Kevin J. Maroney ::: (view all by) ::: August 19, 2003, 12:27 PM:

A few notes: Lenny, the "Promethea as Little Nemo" story in America's Best Comics 64 Page Giant ("Little Margie in Magical Mystery Land") was written by Steve Moore, not Alan Moore. Steve is also the writer on the cheesecake "Jonni Future" series in Tom Strong's Terrific Stories. Also, Terra Obscura is written by Peter Hogan with a plot assist from Alan Moore. Incidentally, I believe that Steve Moore has legally changed his middle name to "No Relation".

--Kip, Top 10 isn't really "on hiatus" anymore. There will be two spin-off projects--a Smax miniseries, which debuts tomorrow, and The 49ers graphic novel due out later this year. Alan M had said that he might return to Top 10, but given that the entire ABC universe is going to be destroyed within the year, it seems highly unlikely that he will.

David Goldfarb ::: (view all by) ::: August 20, 2003, 04:52 AM:

Lenny, if you liked Portrait of an Extraordinary Gentleman then you should also pick up The Extraordinary Works of Alan Moore -- despite the titles, Works seems to have rather more about Moore's life than Portrait (which as far as I could tell was mostly other creators doing tribute strips).

The next Astro City is in either two weeks or three, I forget....

Allen Varney ::: (view all by) ::: August 20, 2003, 07:29 PM:

Tom Strong is fun, now and then, as a speculative burlesque. But it doesn't hit the spot, for me, the way Supreme did. I may just have more affinity for the Superman mythos than for the world of Doc Savage.

I finally started to enjoy Tom Strong when I saw that Moore was undermining one of the most strongly-held theses of character development in fiction: that characters are only interesting for their flaws, and superhuman characters are inherently boring. Tom Strong is without flaws, or close enough, and yet is extremely interesting for the quality and maturity of his thinking.

David Goldfarb ::: (view all by) ::: August 21, 2003, 04:11 AM:

That's quite a good point. Yet another reason to consider Alan Moore a genius (a word, I assure one and all, that I do not deploy lightly).

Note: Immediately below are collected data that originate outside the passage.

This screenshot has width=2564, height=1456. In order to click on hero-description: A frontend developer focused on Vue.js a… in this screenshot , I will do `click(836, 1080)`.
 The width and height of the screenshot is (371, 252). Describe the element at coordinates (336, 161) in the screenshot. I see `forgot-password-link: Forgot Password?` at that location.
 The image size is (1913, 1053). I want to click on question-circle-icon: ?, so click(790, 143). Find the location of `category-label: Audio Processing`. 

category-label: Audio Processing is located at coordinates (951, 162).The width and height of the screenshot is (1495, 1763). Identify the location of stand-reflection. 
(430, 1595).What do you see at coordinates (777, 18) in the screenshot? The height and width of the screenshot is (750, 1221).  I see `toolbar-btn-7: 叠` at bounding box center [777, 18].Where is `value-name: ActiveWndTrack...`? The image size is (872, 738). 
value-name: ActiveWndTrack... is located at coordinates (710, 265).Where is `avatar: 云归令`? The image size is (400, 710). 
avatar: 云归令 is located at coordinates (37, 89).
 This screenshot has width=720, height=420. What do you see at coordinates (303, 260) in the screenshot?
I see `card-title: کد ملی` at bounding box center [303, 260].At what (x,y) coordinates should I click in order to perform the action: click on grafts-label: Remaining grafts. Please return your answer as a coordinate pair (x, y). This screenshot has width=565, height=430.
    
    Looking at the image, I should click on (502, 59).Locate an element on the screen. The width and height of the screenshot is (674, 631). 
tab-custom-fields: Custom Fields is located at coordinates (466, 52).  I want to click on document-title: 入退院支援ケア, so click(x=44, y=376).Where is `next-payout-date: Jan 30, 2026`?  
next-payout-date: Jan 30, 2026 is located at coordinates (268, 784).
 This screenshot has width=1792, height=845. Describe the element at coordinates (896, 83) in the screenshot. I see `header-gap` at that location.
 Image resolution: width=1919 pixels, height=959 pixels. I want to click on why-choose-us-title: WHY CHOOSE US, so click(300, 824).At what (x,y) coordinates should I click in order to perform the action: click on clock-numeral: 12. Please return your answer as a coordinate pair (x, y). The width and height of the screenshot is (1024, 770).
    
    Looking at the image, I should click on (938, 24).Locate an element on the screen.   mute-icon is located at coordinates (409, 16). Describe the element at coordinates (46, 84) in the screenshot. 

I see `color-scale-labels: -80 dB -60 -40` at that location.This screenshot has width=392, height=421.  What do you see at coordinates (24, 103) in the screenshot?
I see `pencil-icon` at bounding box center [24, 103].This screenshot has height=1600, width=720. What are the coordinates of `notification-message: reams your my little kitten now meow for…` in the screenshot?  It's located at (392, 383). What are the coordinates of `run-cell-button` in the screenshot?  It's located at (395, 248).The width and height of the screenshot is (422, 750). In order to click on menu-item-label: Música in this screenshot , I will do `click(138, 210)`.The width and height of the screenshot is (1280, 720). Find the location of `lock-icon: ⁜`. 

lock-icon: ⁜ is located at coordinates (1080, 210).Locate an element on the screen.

Lenny Bailes ::: (view all by) ::: August 21, 2003, 07:01 AM:

Well, today's comic shipment brings a new issue of Tom Strong that's essentially a midterm exam on your ability to remember what happened in previous issues. I found it to be not unlike what Robert Sheckley used to do with the latter portions of his novels -- creating deconstructions of earlier portions. (Remember "The Twisted World?")

It's to Moore's credit that the mirror-transforms of heroes and villains in this hang together to form a story, as well as being an "ABC Elseworlds" rotomontage.

But I like the new issue of SMAX better, for its surprises and emotional ambiance. Whatever directorial mirrors and lighting effects it has are subordinate to the story.